Parlez-en aux Québécois qui étaient là lors de la dernière vraie révolution. Lorsque de jeunes intellectuels ayant investi le pouvoir en place le firent exploser du dedans, et surtout au nom et au profit du plus grand nombre à venir. Parlez-en à ceux qui étaient là au lendemain de la première victoire du PQ, alors qu’à tous les jours ils sentaient le vent changer. Alors qu’à tous les jours, du jour au lendemain, un joug bien réel se fracturait tout autour d’eux.

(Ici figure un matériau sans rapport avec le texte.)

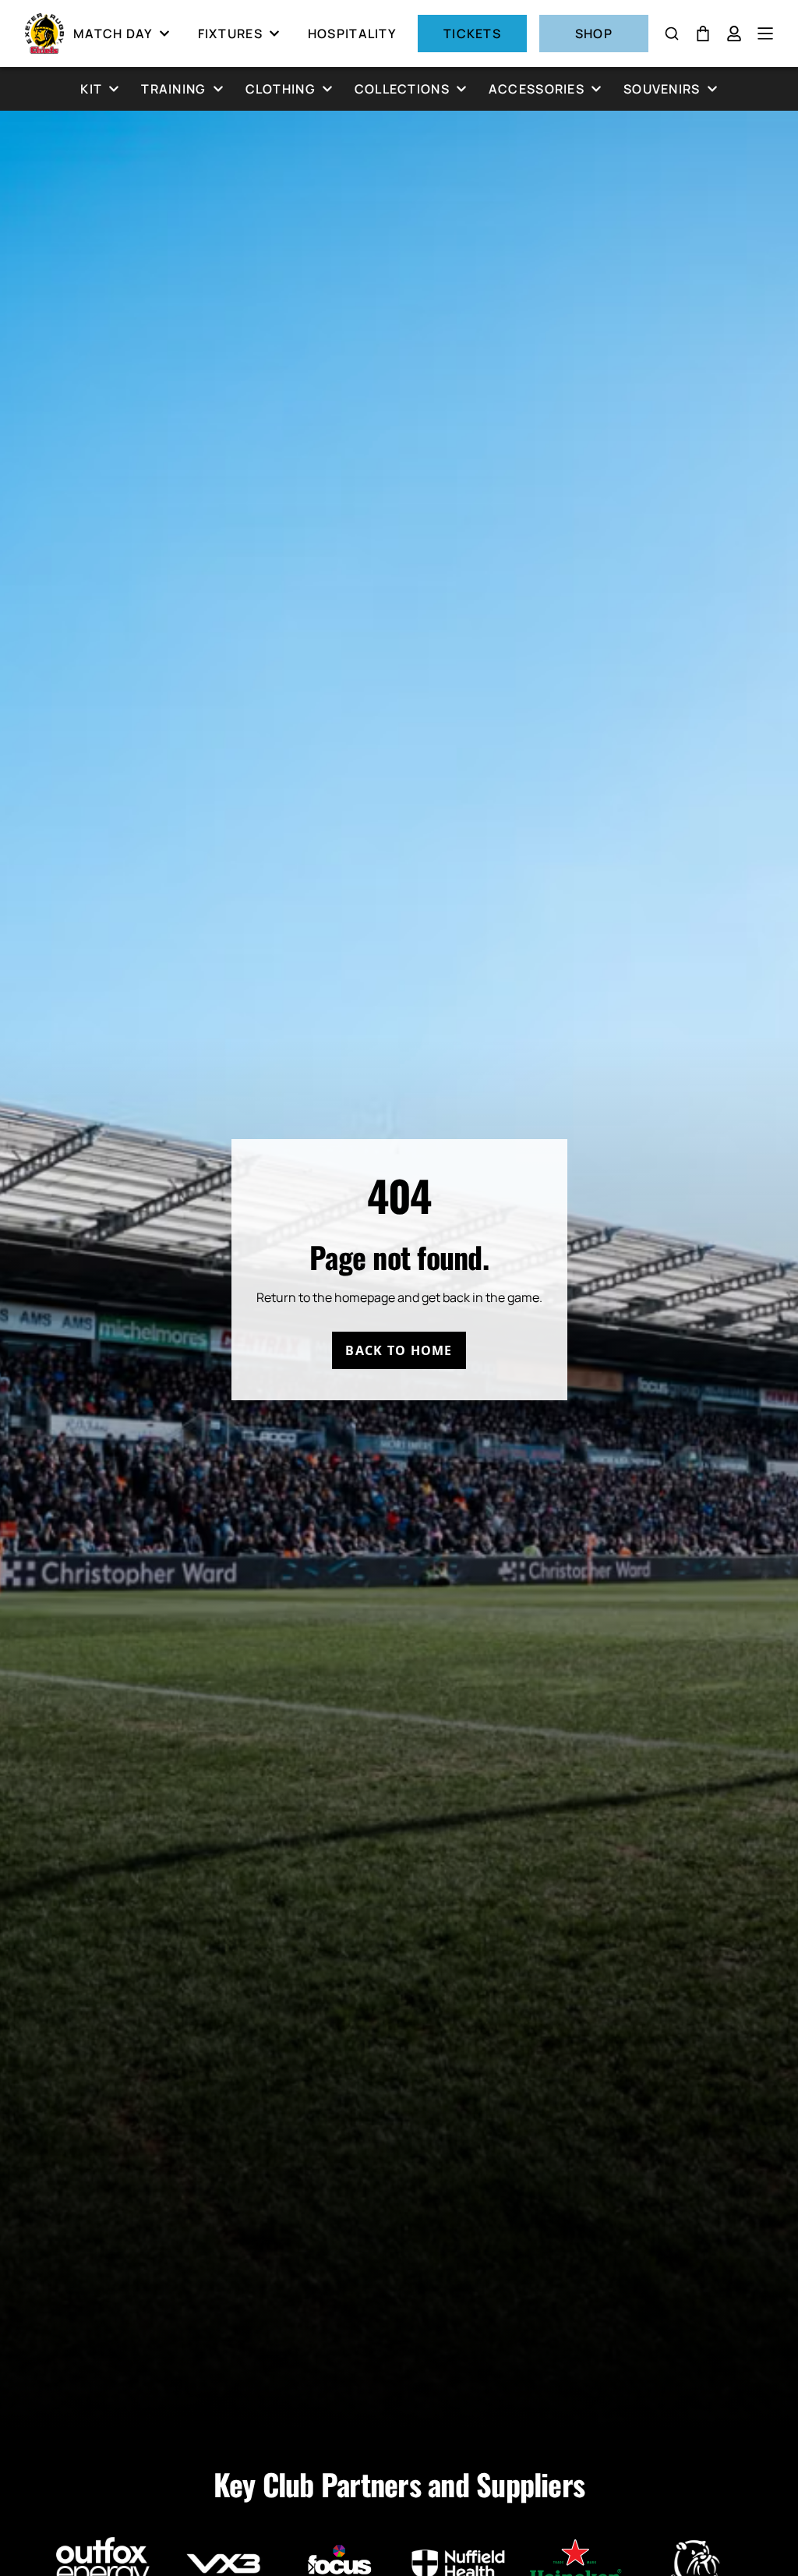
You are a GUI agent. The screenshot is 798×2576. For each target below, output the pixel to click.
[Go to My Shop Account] (734, 33)
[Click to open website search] (672, 33)
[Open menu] (765, 33)
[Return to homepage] (44, 33)
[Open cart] (703, 33)
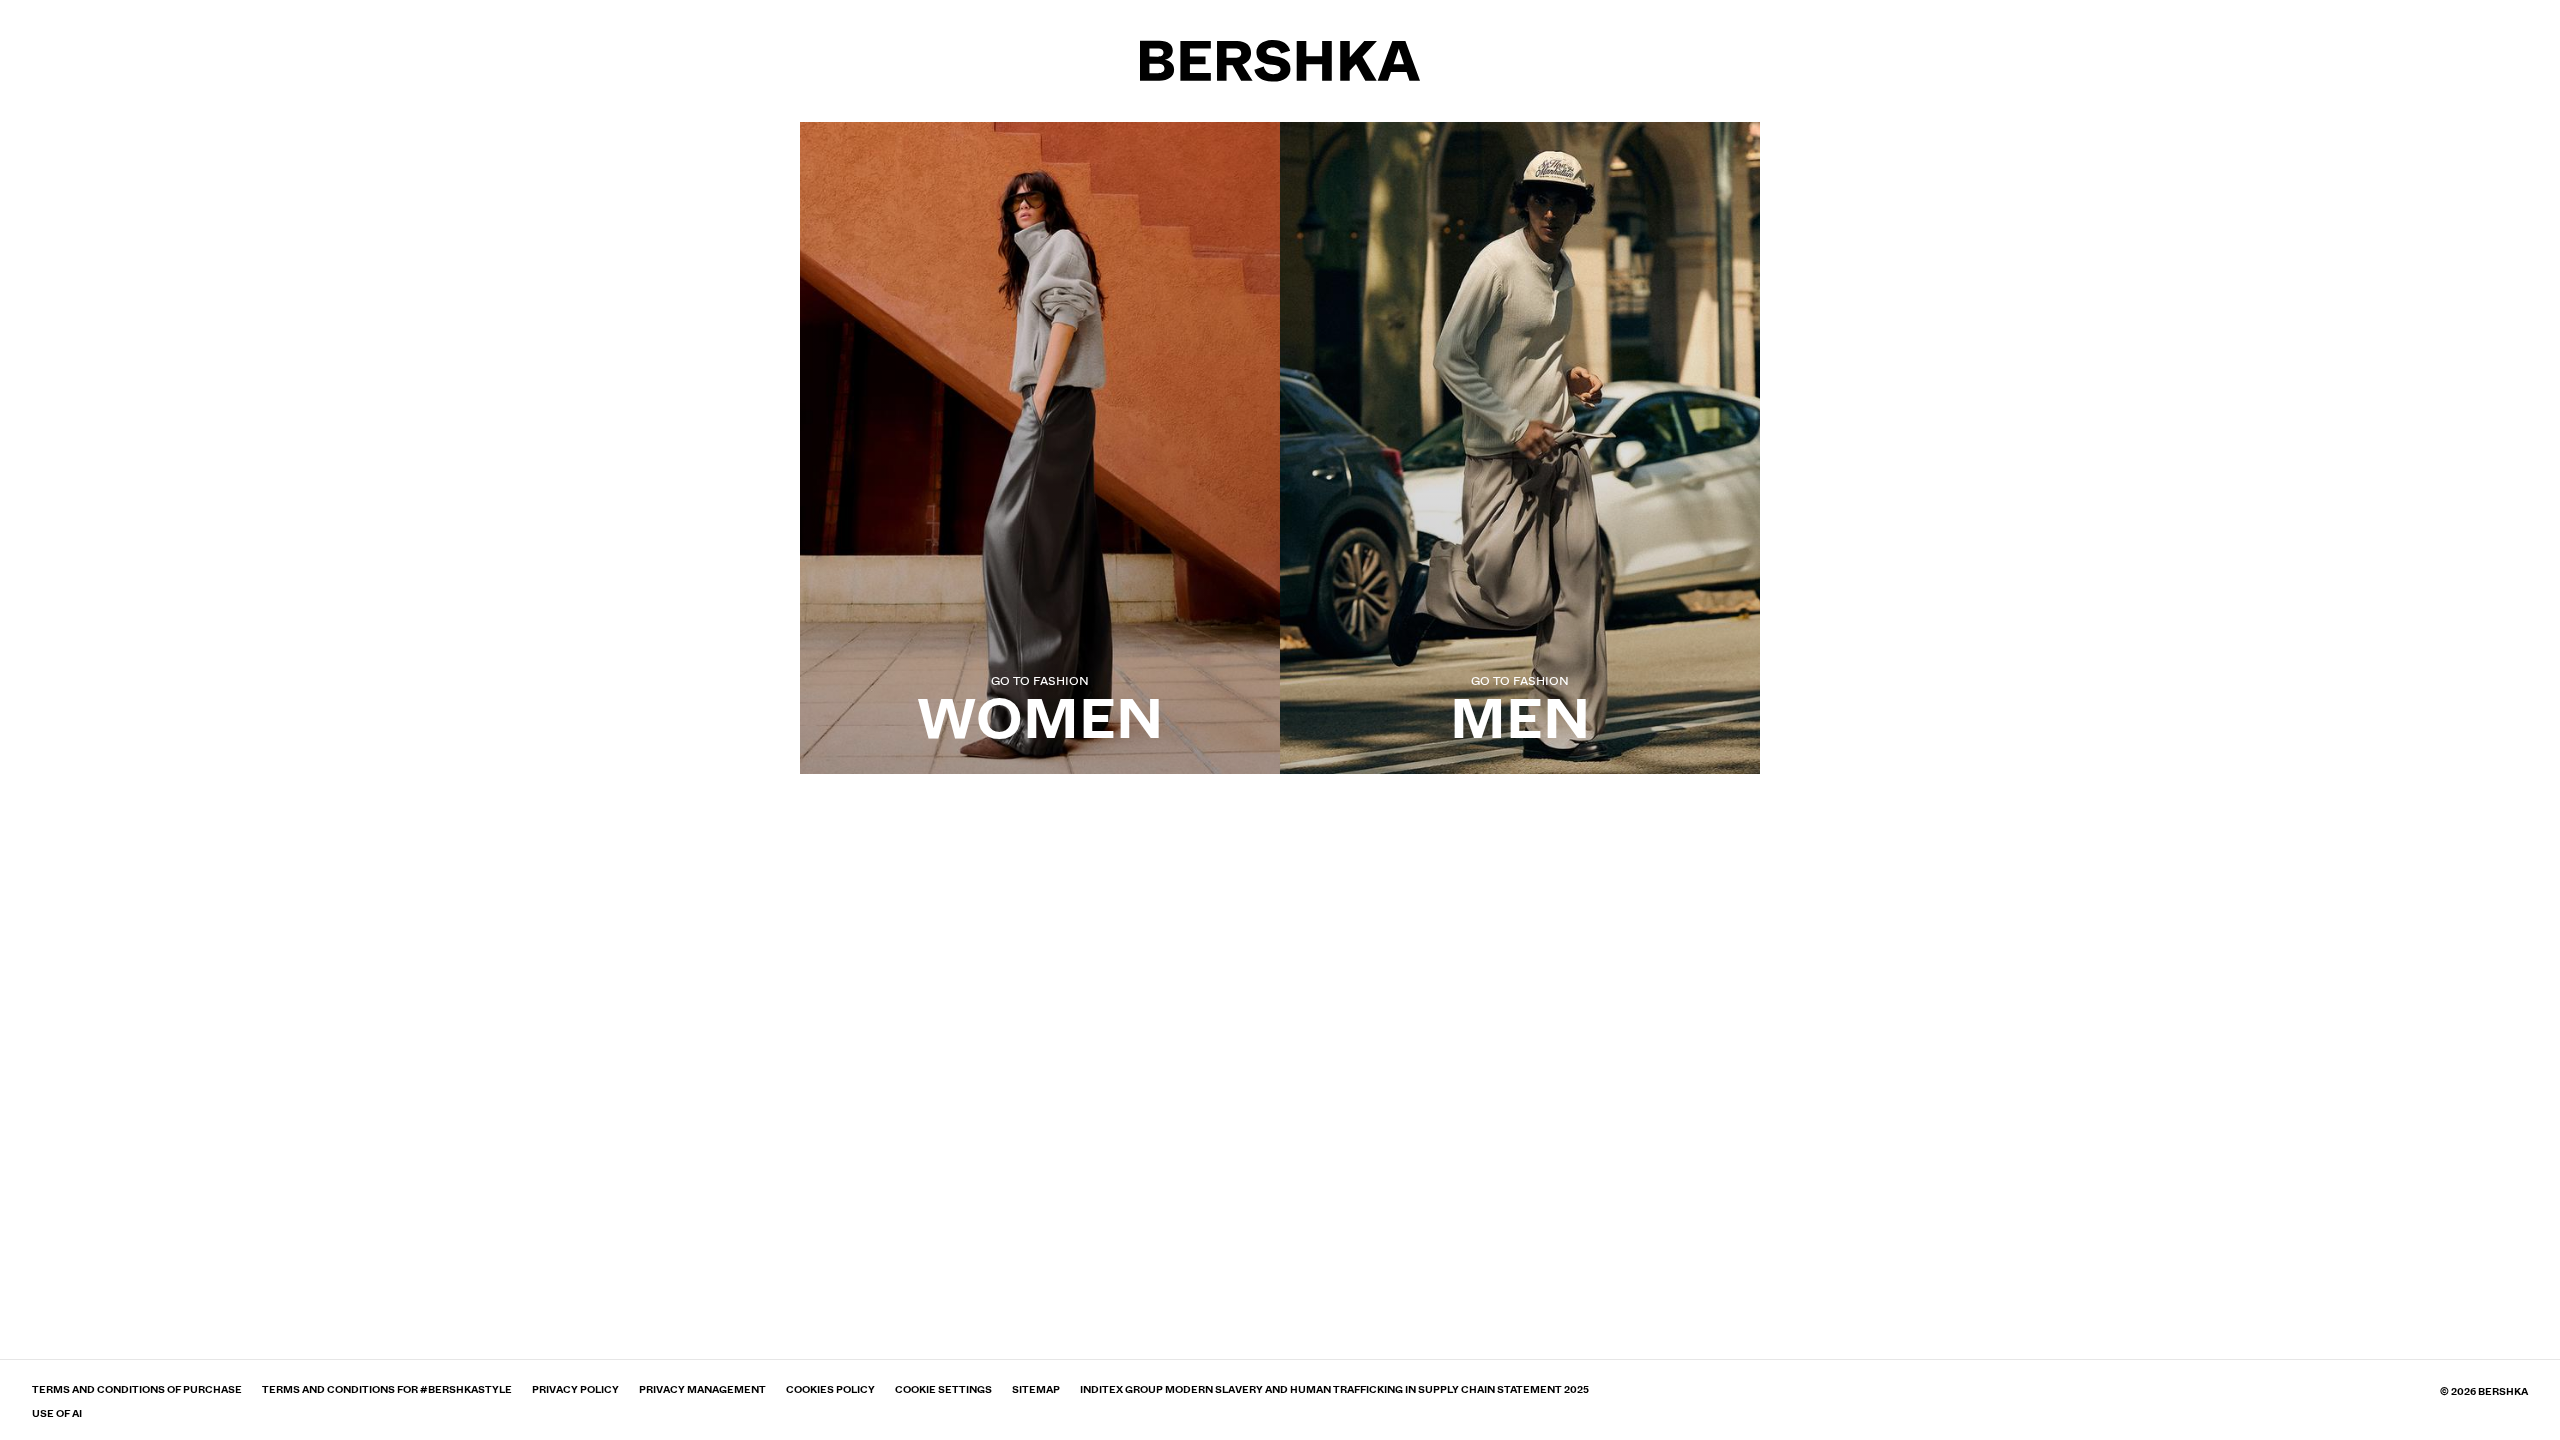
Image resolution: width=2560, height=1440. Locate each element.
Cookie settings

Leur seule faute fut de ne pas avoir pu concrétiser leur projet jusqu’à sa fin. C’est la seule tache qui ternit le bilan de la Révolution tranquille. Mais c’est une tache indélébile.
Alors ça prendra du temps pour voir à nouveau une telle occasion. Qui sait où ça aurait mené? Qui sait quand ça reviendra et sous quelle forme?

Mais aujourd’hui, la révolution est morte.

Qs n’est pas la nouvelle révolution. Qs n’est que la branche qui a investi la gauche souverainiste pour y inséminer son propre agenda : celui d’un anticapitalisme manichéen. Qs n’est que la minorité qui se définit toujours avant tout par son militantisme effréné et pathologique dans toute population. Qs n’est que la énième manifestation de la haine de soi érigée en force politique. Celle qui prêche l’amour du prochain au même moment qu’elle célèbre toutes divisions. Celle qui rejette le peuple pour lui préférer les communautés. Celle qui débride l’individualisme pour prêcher la soumission aux diktats du groupe. Celle qui, même si elle s’en défend, excuse l’inhumanité au nom de l’Humain…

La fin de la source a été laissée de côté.